Has public perception of these issues changed over time?

This sort of intimate personal documentation is obviously very powerful documentation, even if it may rest—as it usually does–on statistically unrepresentative experiences.  And such documentation is much more available nowadays than it used to be decades ago.  The fact is that while accounts featuring the proverbial brutal or racist cop have always been widely available (largely because brutal and racist cops have always existed to some measure in most police departments, despite efforts not to hire them if possible, or to screen them out), the dissemination of the predations of such officers via social media has provided us with mountains of incriminating documentation.

In other words, what we have seen is not a proliferation of deployments of widely excessive force but a huge change in the availability of incriminating illustrative material, compared with the days in which comparably tragic or farcical exemplars of police malfeasance had to be drawn from newspaper headlines or individually passed on by word of mouth on street corners, in barber shops and play areas, and among intimates across the dinner table.

Many today are calling for changes in the way police departments operate. You have worked with police departments that made good strides toward reform.  What was that process like?  

Longstanding practices are always hard to modulate or to modify.  And I believe that the worst way to attempt to get anyone, anywhere to change is to issue peremptory edicts or orders, and to back these with threats.  Unfortunately, police departments pride themselves in being “paramilitary” organizations, and are therefore attracted to this approach.

Operating in this fashion turns out to be a mixed bag.  It might get you initial compliance and give you the illusion that you are making headway.  But what you are getting is surface conformity, which invariably invites lots of grousing and lingering resentment.  And you are very likely to eventually end up back on square one.

I suspect the second worst way to try to institute police reform or any other kind of reform is by lecturing to folks in classrooms, which is how I happen to have spent most of my working life. The sad fact here is that one cannot change people’s deep-seated habits by preaching to them—no matter how informative and how scintillating and entertaining one might think one is.

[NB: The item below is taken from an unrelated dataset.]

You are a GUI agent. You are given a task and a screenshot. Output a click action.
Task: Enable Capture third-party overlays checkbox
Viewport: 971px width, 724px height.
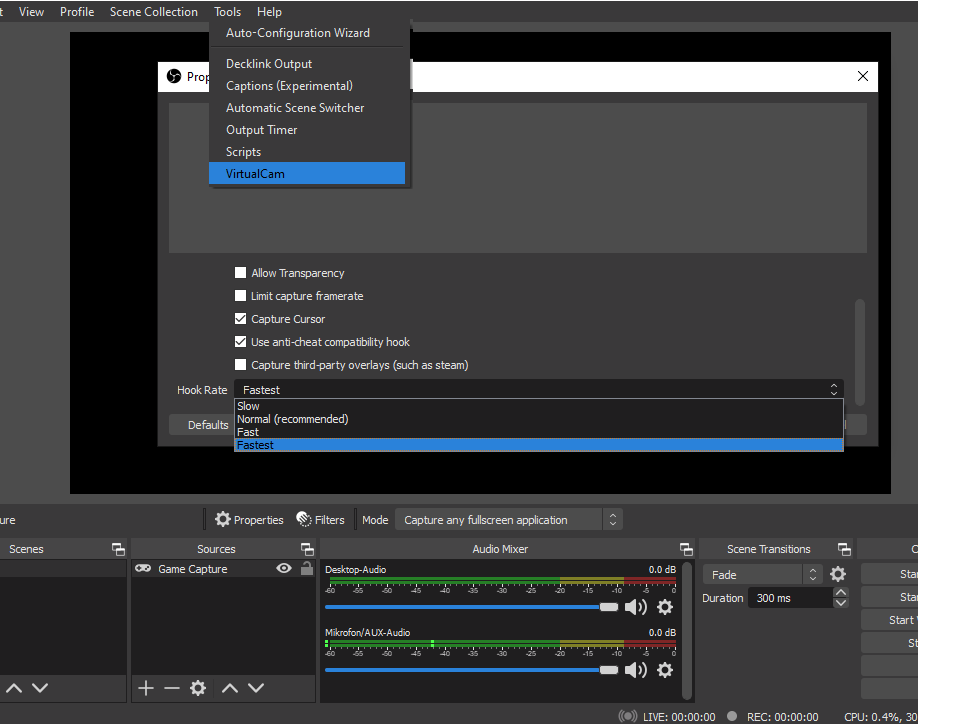240,365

And yet, “training” is by far the most frequent recommendation you will run across in police reform proposals—or any other reform proposals.  “Training” is the prevailing mantra, and to be sure, classroom training can do no one any harm.

After the riots of the sixties, you and Doug Grant worked directly with individual cops most prone to provoke violence, creating a way for them to examine what set them off and come up with more constructive behavior.

I think the long and the short of it is that you get people to change [by getting] them to face and to understand the problems they may be creating through their current maladaptive behavior—very much including problems for themselves—and to help them to discover and rehearse more appropriate responses to the situations they are likely to run into on the job.  In relation to off-putting police practices, this means working with rank-and-file officers who intersect with citizen on daily basis, and getting them involved in the process of improving the way they operate in relating to citizens (including suspects) on the street.

This also has come to mean doing counterpart work out in the community, to get the customers of police service to react with less blind hostility in responding to police officers– to give the officers a chance to establish positive relationships with citizens.

This two-pronged approach to reform is called “community policing,” and it has been available as a successful reform strategy for several decades.